Cette année, les relations entre l’Ukraine et la Russie dans le secteur gazier se sont particulièrement détériorées. Kiev s’efforce d'obtenir la révision des contrats avec Moscou en recourant à divers procédés, y compris la condamnation de l’ex-première ministre Ioulia Timochenko. Le lancement de Nord Stream a un effet sur le conflit. En fait, l'attitude de l’Ukraine, qui tantôt menace la Russie tantôt lui fait des propositions diverses, montre que Kiev est conscient du changement de situation et du fait qu’il faut se dépêcher car l’importance du transit ukrainien diminue progressivement pour la Russie, et par conséquent le levier de pression devient moins efficace.

Imaginons que South Stream sera construit (ce qui est loin d’être une certitude, car il existe beaucoup de problèmes politiques et économiques). L’Ukraine se retrouvera alors dans une situation inhabituelle, son principal atout perdant sa force. Toutefois, on en est loin.

La seconde composante – l’union stratégique avec l’UE – est bien moins réussie. L'espoir de Vladimir Poutine que les liens énergétiques, qui puisent leurs racines dans les accords de l’époque de Brejnev, permettront de construire un partenariat politique fondamental avec les puissances européennes ne s'est pas concrétisé. Cela est principalement dû à la méfiance mutuelle et l’incapacité des parties de trouver un terrain d’entente pour discuter de leurs intérêts. L’inertie de la confrontation avec la Russie constatée en Occident et l’impatience du gouvernement russe, qui n’a pas caché son irritation face aux problèmes qui apparaissaient, ont empêché de parvenir à un véritable dialogue intéressé. D’autant plus que la situation sur le marché gazier européen est floue: les pronostics de la future demande sont complètement différents, et Gazprom n’est absolument pas certain que la conjoncture sera favorable dans quelques années. Berlin a décliné la proposition récente de la Russie d’augmenter les contrats pour les fournitures du gaz via Nord Stream.

Les événements des dernières semaines ont également montré que les relations gazières étaient en réalité plus complexes qu’il ne semblait. A la demande de plusieurs pays membres de l’UE aspirant à changer les contrats avec le russe Gazprom, la Commission européenne a organisé des vérifications inopinées dans les bureaux de Gazprom à travers toute l’Europe. Une démonstration de force assez convaincante.

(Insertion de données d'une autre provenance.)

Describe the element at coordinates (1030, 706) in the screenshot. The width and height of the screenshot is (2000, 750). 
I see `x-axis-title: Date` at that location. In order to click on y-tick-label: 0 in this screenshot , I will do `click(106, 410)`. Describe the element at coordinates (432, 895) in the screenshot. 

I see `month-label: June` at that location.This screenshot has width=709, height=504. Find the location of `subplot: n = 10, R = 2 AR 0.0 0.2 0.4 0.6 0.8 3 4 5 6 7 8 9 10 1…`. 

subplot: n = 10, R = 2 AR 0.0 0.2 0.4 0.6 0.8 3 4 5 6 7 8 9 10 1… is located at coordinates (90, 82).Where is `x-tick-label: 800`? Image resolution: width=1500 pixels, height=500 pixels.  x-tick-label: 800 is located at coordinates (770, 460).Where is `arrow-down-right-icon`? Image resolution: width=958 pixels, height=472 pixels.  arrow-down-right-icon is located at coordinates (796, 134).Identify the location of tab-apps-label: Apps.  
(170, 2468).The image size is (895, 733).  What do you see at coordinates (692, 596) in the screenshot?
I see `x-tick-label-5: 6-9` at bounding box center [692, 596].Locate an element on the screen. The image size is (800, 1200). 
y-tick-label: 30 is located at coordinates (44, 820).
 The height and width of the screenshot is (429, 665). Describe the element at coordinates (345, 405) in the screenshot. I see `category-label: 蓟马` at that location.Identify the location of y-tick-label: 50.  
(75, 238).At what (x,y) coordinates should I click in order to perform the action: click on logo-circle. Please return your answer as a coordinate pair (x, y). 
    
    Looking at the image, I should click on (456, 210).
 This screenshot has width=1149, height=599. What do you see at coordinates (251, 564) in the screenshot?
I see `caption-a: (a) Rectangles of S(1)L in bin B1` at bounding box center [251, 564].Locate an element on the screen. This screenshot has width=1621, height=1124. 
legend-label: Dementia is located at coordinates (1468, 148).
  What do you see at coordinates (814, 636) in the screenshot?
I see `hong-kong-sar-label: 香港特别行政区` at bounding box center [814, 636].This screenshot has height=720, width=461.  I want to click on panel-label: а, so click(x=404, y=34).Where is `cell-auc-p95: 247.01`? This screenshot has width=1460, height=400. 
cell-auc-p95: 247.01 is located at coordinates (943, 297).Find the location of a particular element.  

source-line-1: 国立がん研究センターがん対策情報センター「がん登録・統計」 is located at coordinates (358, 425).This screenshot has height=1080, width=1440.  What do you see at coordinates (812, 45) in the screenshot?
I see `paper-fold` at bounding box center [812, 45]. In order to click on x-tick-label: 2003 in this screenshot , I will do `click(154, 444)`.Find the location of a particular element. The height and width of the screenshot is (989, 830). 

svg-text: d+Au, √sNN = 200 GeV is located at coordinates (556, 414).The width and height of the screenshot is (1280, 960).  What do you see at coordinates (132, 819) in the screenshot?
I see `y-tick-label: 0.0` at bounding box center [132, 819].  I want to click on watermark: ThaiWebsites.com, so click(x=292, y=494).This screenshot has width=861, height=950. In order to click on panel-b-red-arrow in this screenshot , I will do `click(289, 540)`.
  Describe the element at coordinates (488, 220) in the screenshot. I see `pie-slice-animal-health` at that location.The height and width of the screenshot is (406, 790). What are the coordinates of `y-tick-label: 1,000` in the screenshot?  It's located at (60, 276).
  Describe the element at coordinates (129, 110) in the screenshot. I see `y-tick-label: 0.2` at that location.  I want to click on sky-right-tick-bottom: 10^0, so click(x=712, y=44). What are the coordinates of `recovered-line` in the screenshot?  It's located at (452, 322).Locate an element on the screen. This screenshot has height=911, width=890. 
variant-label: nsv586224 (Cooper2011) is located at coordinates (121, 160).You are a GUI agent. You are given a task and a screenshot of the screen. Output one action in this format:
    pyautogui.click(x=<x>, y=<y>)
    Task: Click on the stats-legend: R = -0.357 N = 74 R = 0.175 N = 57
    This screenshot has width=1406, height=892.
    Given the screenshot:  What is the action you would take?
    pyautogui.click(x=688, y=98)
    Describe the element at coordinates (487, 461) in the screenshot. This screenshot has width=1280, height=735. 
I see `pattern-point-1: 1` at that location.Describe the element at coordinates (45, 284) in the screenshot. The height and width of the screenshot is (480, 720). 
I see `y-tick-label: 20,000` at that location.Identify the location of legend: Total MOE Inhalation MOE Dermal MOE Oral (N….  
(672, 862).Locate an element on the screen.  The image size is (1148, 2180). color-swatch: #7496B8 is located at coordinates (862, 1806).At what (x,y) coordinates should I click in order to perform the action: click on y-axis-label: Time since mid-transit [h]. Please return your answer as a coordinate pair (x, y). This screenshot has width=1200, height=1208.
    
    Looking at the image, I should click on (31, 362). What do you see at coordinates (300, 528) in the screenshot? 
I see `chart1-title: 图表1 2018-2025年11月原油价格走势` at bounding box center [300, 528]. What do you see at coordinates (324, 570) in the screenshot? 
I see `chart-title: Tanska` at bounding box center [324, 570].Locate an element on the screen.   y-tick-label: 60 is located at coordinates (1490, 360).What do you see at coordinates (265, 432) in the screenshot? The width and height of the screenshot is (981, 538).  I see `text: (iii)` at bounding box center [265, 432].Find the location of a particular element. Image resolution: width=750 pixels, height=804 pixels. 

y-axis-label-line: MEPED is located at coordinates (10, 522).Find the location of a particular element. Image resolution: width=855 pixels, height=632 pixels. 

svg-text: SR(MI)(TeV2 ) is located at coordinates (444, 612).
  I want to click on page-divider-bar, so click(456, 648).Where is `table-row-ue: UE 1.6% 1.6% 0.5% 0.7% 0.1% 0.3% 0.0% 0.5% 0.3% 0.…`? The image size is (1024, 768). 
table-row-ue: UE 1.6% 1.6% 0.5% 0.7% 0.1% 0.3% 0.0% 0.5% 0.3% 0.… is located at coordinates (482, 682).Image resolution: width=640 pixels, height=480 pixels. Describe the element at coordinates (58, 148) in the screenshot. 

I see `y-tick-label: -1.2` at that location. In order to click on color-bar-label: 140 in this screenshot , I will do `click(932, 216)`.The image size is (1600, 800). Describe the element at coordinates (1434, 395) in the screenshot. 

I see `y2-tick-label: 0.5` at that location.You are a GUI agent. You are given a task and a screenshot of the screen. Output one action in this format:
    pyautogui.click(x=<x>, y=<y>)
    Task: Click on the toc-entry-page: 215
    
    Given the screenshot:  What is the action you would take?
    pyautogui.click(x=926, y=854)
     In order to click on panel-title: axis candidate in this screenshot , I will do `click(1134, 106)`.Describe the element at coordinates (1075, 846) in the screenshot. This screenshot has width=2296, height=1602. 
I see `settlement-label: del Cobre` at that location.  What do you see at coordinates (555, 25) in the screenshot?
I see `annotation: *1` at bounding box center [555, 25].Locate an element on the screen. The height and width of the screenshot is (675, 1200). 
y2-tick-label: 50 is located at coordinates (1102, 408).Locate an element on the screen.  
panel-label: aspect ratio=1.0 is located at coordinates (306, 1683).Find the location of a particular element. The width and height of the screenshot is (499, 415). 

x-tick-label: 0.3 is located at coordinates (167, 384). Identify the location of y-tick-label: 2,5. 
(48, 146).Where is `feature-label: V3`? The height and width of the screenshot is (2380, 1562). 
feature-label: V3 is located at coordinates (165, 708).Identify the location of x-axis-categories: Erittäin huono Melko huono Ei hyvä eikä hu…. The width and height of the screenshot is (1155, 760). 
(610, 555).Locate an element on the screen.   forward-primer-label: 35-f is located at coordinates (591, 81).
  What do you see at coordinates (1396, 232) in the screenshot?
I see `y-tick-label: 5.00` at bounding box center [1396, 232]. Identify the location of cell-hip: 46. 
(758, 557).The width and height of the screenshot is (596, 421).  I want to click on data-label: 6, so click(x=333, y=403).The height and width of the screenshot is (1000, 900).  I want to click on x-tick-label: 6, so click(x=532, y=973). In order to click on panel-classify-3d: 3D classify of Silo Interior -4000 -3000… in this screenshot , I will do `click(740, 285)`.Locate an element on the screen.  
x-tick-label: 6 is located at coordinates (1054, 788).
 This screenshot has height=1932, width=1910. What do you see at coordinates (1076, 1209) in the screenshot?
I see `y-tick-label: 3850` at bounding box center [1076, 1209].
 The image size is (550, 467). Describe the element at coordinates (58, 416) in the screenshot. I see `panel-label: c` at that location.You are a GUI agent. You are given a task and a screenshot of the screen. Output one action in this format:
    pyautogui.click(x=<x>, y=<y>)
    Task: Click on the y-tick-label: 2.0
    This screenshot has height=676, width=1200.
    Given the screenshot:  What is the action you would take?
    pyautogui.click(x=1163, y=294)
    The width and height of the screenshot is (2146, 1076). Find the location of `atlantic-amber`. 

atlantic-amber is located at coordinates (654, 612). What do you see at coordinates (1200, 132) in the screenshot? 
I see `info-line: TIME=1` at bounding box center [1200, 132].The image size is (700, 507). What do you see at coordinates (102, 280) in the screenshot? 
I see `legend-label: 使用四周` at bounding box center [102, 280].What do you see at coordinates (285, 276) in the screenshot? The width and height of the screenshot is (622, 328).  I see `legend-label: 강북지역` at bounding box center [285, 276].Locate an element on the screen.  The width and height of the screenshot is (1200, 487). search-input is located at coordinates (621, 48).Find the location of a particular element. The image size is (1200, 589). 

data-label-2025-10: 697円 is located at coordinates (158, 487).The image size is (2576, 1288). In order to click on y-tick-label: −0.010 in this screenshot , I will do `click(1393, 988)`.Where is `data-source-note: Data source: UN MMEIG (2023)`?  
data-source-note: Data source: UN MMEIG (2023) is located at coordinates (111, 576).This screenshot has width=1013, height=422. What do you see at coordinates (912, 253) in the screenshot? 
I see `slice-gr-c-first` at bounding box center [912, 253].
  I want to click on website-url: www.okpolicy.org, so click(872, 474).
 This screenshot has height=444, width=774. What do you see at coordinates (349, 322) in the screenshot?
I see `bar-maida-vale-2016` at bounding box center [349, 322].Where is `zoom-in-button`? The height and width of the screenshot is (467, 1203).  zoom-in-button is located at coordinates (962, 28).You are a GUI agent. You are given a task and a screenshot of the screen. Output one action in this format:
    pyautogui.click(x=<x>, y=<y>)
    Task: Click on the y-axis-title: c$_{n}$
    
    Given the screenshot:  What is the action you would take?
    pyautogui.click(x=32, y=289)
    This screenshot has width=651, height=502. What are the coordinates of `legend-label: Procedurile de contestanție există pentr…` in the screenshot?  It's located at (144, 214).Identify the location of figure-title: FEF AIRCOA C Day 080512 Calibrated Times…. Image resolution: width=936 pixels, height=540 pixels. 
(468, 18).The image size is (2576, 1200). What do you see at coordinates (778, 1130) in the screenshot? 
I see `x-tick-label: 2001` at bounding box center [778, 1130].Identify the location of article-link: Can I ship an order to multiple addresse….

Ainsi, pour l’instant on ne peut pas parler de l’accomplissement du second objectif de Nord Stream.

La mise en service du nouveau gazoduc se déroule dans le contexte de discussions de plus en plus actives en Russie sur les perspectives du développement stratégique du secteur énergétique, en particulier sur le rapport entre les vecteurs asiatique et européen. Moscou tend de plus en plus vers la nécessité d’une sérieuse diversification: la situation où l’UE est pratiquement le seul consommateur de gaz russe est irrationnelle. Toutefois, en renforçant des relations similaires avec la Chine, le principal client potentiel en Asie, la Russie se heurte à une autre mentalité et à un client très difficile. Les conditions sur le marché asiatique sont moins avantageuses par rapport à l’Europe. Cependant, les garanties concernant la demande y sont plus solides. Il existe également un certain potentiel politique: l'Asie compte plusieurs clients (avant tout, hormis la Chine, ce sont la Corée du Sud et le Japon) avec lesquels les relations énergétiques sont capables d’influer sur la configuration géopolitique. A noter également que Moscou tente de proposer un nouveau paradigme du règlement du problème nord-coréen en construisant un gazoduc transcoréen.

Pour l’instant, tout cela est flou. Quoi qu’il en soit, les réflexions générales concernant la réorientation de la politique mondiale de l’Occident vers l’Orient acquièrent pour la Russie des formes assez concrètes, dans un domaine qui est traditionnellement sa priorité essentielle.